DATASET CONTENT
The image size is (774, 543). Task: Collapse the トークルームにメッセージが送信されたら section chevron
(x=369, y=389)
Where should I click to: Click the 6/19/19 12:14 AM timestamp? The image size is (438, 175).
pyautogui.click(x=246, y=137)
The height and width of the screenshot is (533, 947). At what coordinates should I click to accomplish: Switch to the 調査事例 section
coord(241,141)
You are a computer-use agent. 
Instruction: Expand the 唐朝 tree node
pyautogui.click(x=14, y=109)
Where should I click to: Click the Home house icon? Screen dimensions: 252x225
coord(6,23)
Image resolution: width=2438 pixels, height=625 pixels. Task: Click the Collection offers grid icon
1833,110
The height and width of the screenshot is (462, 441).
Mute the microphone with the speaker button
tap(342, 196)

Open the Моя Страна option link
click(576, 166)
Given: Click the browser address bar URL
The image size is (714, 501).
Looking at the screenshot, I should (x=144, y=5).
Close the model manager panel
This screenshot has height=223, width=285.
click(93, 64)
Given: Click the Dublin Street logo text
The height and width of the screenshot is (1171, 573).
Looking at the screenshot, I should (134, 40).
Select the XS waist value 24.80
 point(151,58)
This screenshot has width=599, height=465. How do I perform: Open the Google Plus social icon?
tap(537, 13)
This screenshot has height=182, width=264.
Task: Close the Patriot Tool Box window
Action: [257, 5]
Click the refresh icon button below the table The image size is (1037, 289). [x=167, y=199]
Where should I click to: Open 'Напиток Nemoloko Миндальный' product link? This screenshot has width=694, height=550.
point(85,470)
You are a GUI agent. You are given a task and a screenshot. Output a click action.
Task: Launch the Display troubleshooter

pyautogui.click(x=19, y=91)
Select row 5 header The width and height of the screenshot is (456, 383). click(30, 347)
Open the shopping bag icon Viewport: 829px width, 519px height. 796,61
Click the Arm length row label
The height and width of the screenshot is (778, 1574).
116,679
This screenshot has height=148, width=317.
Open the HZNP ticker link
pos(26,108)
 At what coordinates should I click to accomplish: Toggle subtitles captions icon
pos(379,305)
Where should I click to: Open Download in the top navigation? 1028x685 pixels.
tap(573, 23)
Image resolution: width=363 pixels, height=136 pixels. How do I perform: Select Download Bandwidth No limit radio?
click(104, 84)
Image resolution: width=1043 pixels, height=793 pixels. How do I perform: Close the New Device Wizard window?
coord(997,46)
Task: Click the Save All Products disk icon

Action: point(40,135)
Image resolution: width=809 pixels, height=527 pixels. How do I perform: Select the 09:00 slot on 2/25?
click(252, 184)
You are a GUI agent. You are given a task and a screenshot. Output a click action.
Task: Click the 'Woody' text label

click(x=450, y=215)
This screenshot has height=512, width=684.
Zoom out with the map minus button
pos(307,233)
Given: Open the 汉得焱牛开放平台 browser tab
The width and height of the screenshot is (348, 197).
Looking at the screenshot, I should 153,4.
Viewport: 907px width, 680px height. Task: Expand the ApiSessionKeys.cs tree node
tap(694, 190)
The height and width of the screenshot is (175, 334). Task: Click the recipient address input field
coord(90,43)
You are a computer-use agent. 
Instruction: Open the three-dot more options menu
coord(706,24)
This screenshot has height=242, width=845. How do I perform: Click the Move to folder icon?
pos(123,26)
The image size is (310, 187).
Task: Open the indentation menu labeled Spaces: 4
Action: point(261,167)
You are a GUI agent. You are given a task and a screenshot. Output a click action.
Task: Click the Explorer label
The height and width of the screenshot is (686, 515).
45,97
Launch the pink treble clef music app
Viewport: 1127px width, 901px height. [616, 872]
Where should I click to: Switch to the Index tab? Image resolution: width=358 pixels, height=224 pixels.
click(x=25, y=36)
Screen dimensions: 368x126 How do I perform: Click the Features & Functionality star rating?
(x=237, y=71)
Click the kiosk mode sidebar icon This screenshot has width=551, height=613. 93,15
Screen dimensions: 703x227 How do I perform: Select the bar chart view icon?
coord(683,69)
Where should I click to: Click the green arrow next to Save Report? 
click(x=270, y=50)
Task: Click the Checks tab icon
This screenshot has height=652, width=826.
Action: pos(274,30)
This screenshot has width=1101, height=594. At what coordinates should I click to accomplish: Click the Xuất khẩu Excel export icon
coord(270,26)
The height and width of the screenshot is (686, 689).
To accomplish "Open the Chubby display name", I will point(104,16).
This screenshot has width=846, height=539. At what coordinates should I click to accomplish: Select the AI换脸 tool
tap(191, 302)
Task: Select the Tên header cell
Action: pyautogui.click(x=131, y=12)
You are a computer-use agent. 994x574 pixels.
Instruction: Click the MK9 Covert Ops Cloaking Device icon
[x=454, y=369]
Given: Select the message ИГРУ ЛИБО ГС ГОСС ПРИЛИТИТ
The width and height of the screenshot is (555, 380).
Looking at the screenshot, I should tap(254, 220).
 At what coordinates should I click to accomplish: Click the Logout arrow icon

AIM OF THE EXERCISE
Return the full listing. Leave every word as it stands.

SOLUTION FOR THIS PROBLEM
The image size is (774, 543). Task: Collapse the トークルームにメッセージが送信されたら section chevron
(x=369, y=389)
Where should I click to: Click the 6/19/19 12:14 AM timestamp? The image size is (438, 175).
pyautogui.click(x=246, y=137)
The height and width of the screenshot is (533, 947). At what coordinates should I click to accomplish: Switch to the 調査事例 section
coord(241,141)
You are a computer-use agent. 
Instruction: Expand the 唐朝 tree node
pyautogui.click(x=14, y=109)
Where should I click to: Click the Home house icon? Screen dimensions: 252x225
coord(6,23)
Image resolution: width=2438 pixels, height=625 pixels. Task: Click the Collection offers grid icon
1833,110
The height and width of the screenshot is (462, 441).
Mute the microphone with the speaker button
tap(342, 196)

Open the Моя Страна option link
click(576, 166)
Given: Click the browser address bar URL
The image size is (714, 501).
Looking at the screenshot, I should (x=144, y=5).
Close the model manager panel
This screenshot has height=223, width=285.
click(93, 64)
Given: Click the Dublin Street logo text
The height and width of the screenshot is (1171, 573).
Looking at the screenshot, I should (134, 40).
Select the XS waist value 24.80
 point(151,58)
This screenshot has width=599, height=465. How do I perform: Open the Google Plus social icon?
tap(537, 13)
This screenshot has height=182, width=264.
Task: Close the Patriot Tool Box window
Action: [257, 5]
Click the refresh icon button below the table The image size is (1037, 289). [x=167, y=199]
Where should I click to: Open 'Напиток Nemoloko Миндальный' product link? This screenshot has width=694, height=550.
point(85,470)
You are a GUI agent. You are given a task and a screenshot. Output a click action.
Task: Launch the Display troubleshooter

pyautogui.click(x=19, y=91)
Select row 5 header The width and height of the screenshot is (456, 383). click(30, 347)
Open the shopping bag icon Viewport: 829px width, 519px height. 796,61
Click the Arm length row label
The height and width of the screenshot is (778, 1574).
116,679
This screenshot has height=148, width=317.
Open the HZNP ticker link
pos(26,108)
 At what coordinates should I click to accomplish: Toggle subtitles captions icon
pos(379,305)
Where should I click to: Open Download in the top navigation? 1028x685 pixels.
tap(573, 23)
Image resolution: width=363 pixels, height=136 pixels. How do I perform: Select Download Bandwidth No limit radio?
click(104, 84)
Image resolution: width=1043 pixels, height=793 pixels. How do I perform: Close the New Device Wizard window?
coord(997,46)
Task: Click the Save All Products disk icon

Action: point(40,135)
Image resolution: width=809 pixels, height=527 pixels. How do I perform: Select the 09:00 slot on 2/25?
click(252, 184)
You are a GUI agent. You are given a task and a screenshot. Output a click action.
Task: Click the 'Woody' text label

click(x=450, y=215)
This screenshot has height=512, width=684.
Zoom out with the map minus button
pos(307,233)
Given: Open the 汉得焱牛开放平台 browser tab
The width and height of the screenshot is (348, 197).
Looking at the screenshot, I should 153,4.
Viewport: 907px width, 680px height. Task: Expand the ApiSessionKeys.cs tree node
tap(694, 190)
The height and width of the screenshot is (175, 334). Task: Click the recipient address input field
coord(90,43)
You are a computer-use agent. 
Instruction: Open the three-dot more options menu
coord(706,24)
This screenshot has height=242, width=845. How do I perform: Click the Move to folder icon?
pos(123,26)
The image size is (310, 187).
Task: Open the indentation menu labeled Spaces: 4
Action: point(261,167)
You are a GUI agent. You are given a task and a screenshot. Output a click action.
Task: Click the Explorer label
The height and width of the screenshot is (686, 515).
45,97
Launch the pink treble clef music app
Viewport: 1127px width, 901px height. [616, 872]
Where should I click to: Switch to the Index tab? Image resolution: width=358 pixels, height=224 pixels.
click(x=25, y=36)
Screen dimensions: 368x126 How do I perform: Click the Features & Functionality star rating?
(x=237, y=71)
Click the kiosk mode sidebar icon This screenshot has width=551, height=613. 93,15
Screen dimensions: 703x227 How do I perform: Select the bar chart view icon?
coord(683,69)
Where should I click to: Click the green arrow next to Save Report? 
click(x=270, y=50)
Task: Click the Checks tab icon
This screenshot has height=652, width=826.
Action: pos(274,30)
This screenshot has width=1101, height=594. At what coordinates should I click to accomplish: Click the Xuất khẩu Excel export icon
coord(270,26)
The height and width of the screenshot is (686, 689).
To accomplish "Open the Chubby display name", I will point(104,16).
This screenshot has width=846, height=539. At what coordinates should I click to accomplish: Select the AI换脸 tool
tap(191, 302)
Task: Select the Tên header cell
Action: pyautogui.click(x=131, y=12)
You are a computer-use agent. 994x574 pixels.
Instruction: Click the MK9 Covert Ops Cloaking Device icon
[x=454, y=369]
Given: Select the message ИГРУ ЛИБО ГС ГОСС ПРИЛИТИТ
The width and height of the screenshot is (555, 380).
Looking at the screenshot, I should tap(254, 220).
 At what coordinates should I click to accomplish: Click the Logout arrow icon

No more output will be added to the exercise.